In Star, the Seventh Circuit found that Illinois’ ZEC program was consistent with the principles of federalism reflected in the Federal Power Act. 904 F. 3d at 524. The court held that, although Illinois’ ZEC program might have an indirect effect on wholesale energy markets under FERC jurisdiction, the program stayed within the bounds of state authority because it was not conditioned on any parties’ participation in a wholesale electricity market. Because the ZEC program did not require selling power in a wholesale electricity market, it was not preempted, even though the program would indirectly affect wholesale electricity prices by increasing the quantity of electricity available for sale.
Coalition for Competitive Electricity v. Zibelman (2d Cir.)
On September 27, 2018, the Court of Appeals for the Second Circuit similarly upheld New York’s ZEC program. See Coalition for Competitive Electricity v. Zibelman, 906 F.3d 41. New York’s ZEC program also aimed to support the continued operation of nuclear generation facilities, which do not emit carbon dioxide, until renewable energy sources could meet a more significant proportion of New York’s energy needs. Under New York’s ZEC program, qualifying nuclear generators are awarded one credit for every megawatt hour of electricity generated, subject to a cap, in addition to whatever revenues the facility receives for selling the power. The New York Public Service Commission sets the ZEC price biennially based on the social cost of carbon.
In Zibelman, the Second Circuit determined that the Federal Power Act did not preempt New York’s ZEC program because it did not require wholesale market participation and therefore did not present the impermissible “tether” to the FERC-regulated markets that were present in Hughes. 906 F.3d at 46. Without such a tether, and given that the ZEC program addressed a matter that was otherwise squarely within the state’s purview under the FPA, the court refused to find that the New York ZEC program was preempted by the FPA, even if the program otherwise may impact prices in the FERC-regulated New York Independent System Operator wholesale market. To this end, the court noted that ZEC sales and energy sales were entirely separate transactions, with the ZEC sales occurring autonomously from the wholesale electricity markets. Therefore, the court concluded that the state’s mandate that utilities purchase ZECs at prices determined by New York does not impermissibly set rates for FERC-jurisdictional energy sales. Because New York did not require nuclear generators to sell through the FERC-regulated market to receive ZEC payments, the court concluded that the state’s program did not create an unconstitutional tether under Hughes.
The Seventh and Second Circuit decisions in Star and Zibelman adopt a narrow interpretation of the prohibition in Hughes on the tethering of state-level initiatives to FERC-regulated organized electricity markets.
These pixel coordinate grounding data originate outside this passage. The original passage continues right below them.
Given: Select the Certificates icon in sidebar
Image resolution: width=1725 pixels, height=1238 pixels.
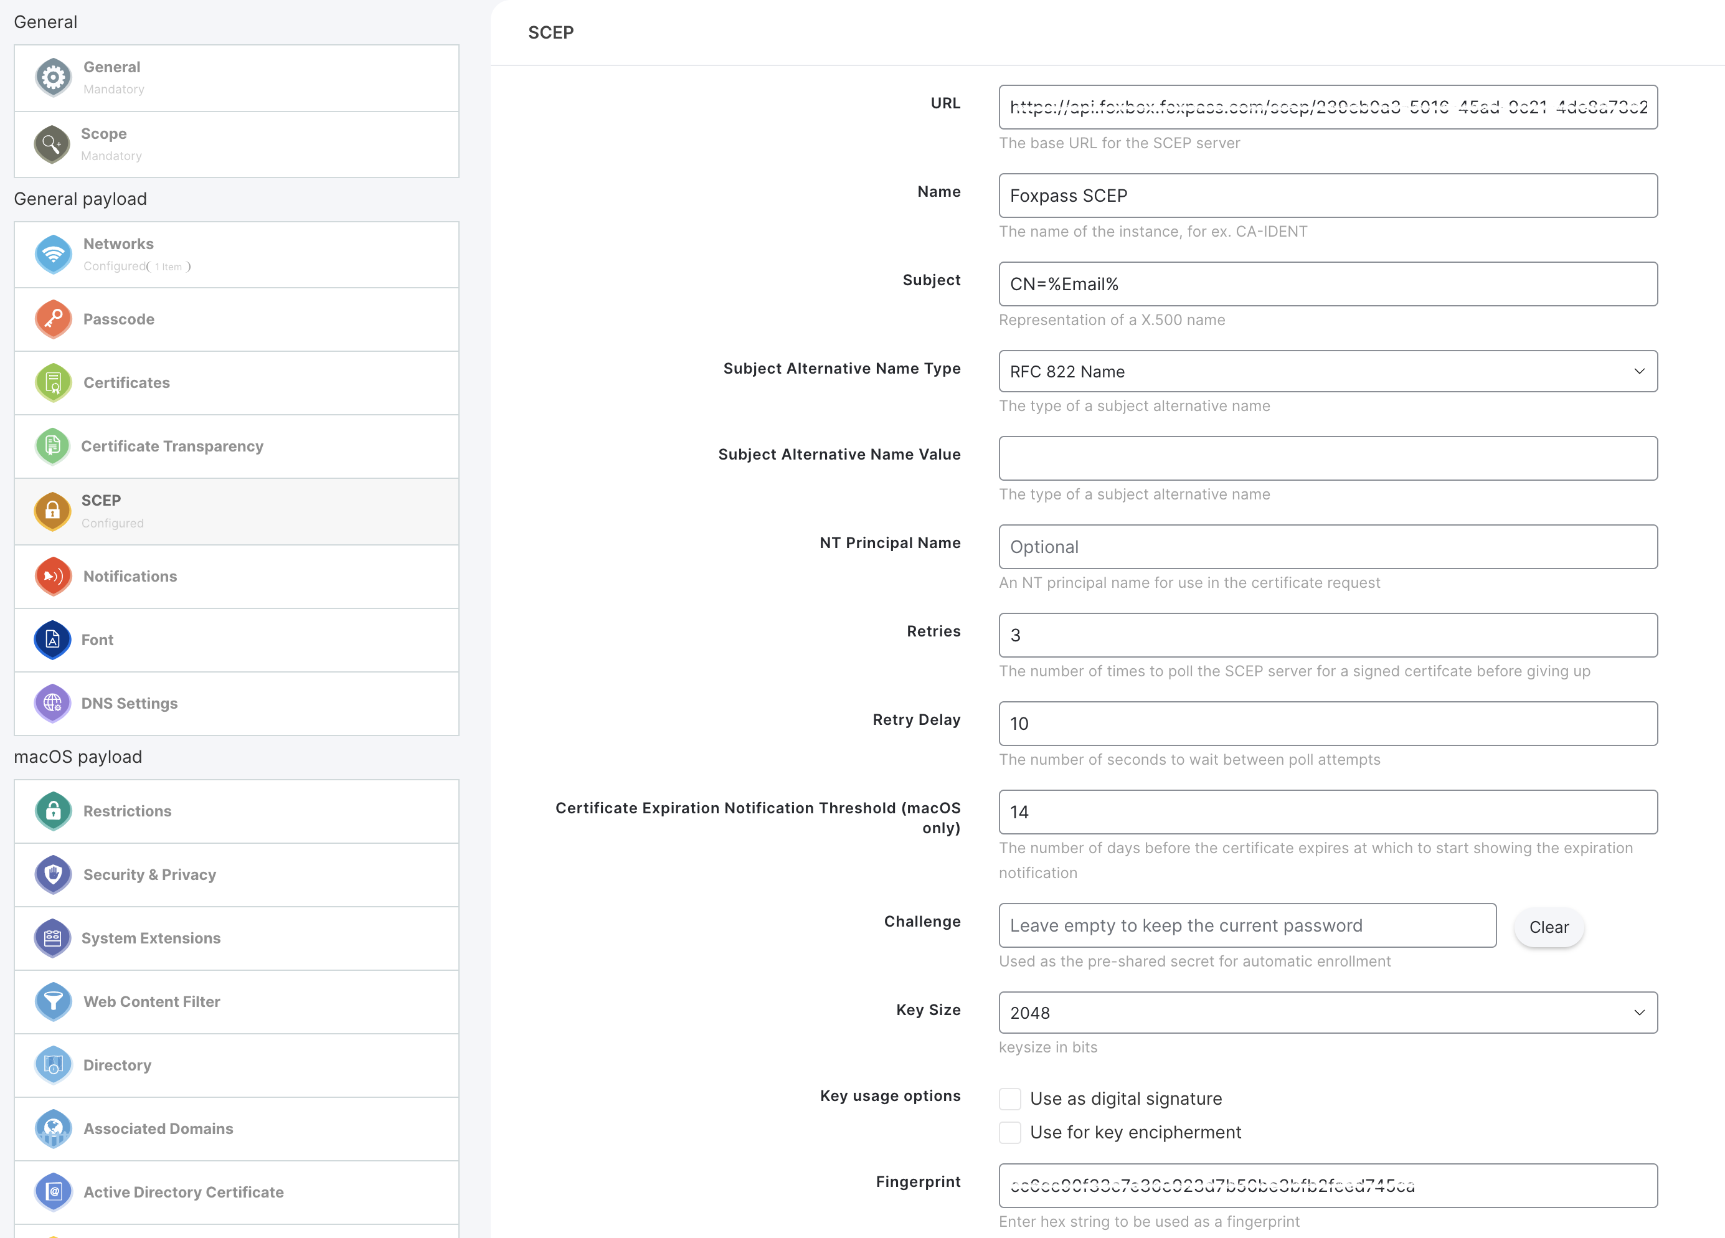Looking at the screenshot, I should pyautogui.click(x=51, y=382).
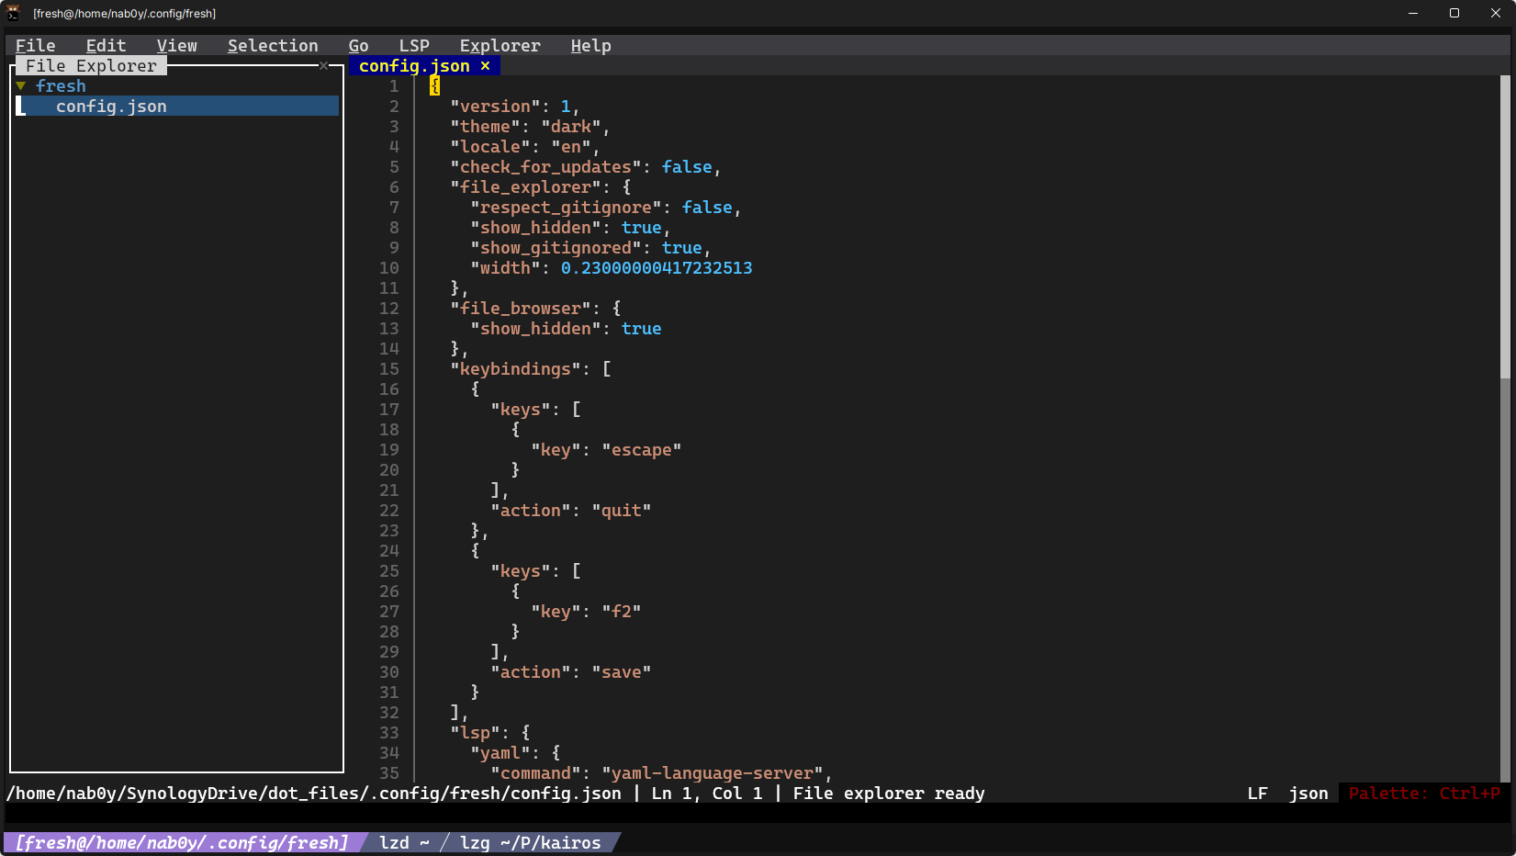Open the command Palette from status bar
This screenshot has height=856, width=1516.
click(1423, 794)
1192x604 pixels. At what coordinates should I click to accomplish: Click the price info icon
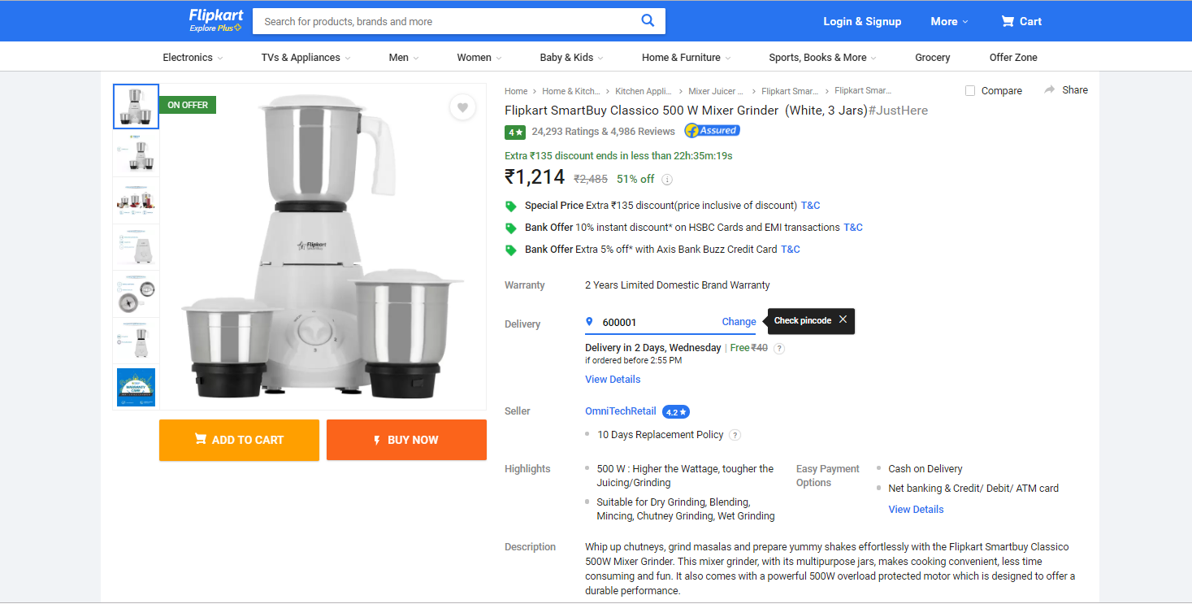(667, 180)
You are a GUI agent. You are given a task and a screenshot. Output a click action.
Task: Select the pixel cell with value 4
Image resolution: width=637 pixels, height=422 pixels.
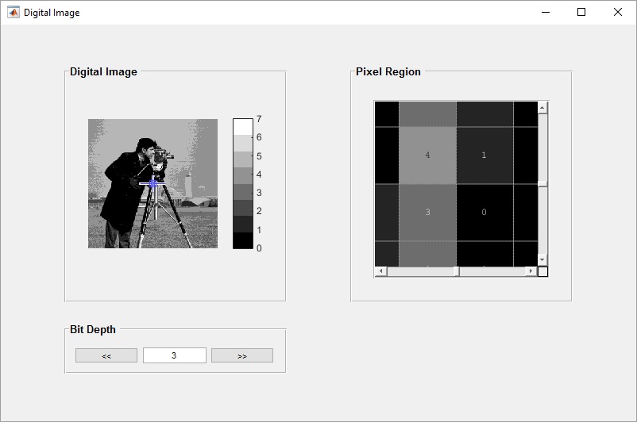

The two decisions create opportunities for states to subsidize zero-emission generation sources as long as the states do not directly set the wholesale market price. These decisions also build legal support for an increasing number of state subsidy programs that nuclear generators say are needed to sustain nuclear reactors in competitive wholesale markets flooded with cheap gas-fired generation.
It will be up to FERC to decide how to incorporate subsidized resources in wholesale power markets. FERC is the agency with authority to consider changes to market rules that address the impact of such state subsidy programs. 16 U.S.C. § 824d(a). Moving forward, FERC will need to determine how to best allow states to regulate energy production within their borders without unduly interfering in wholesale markets.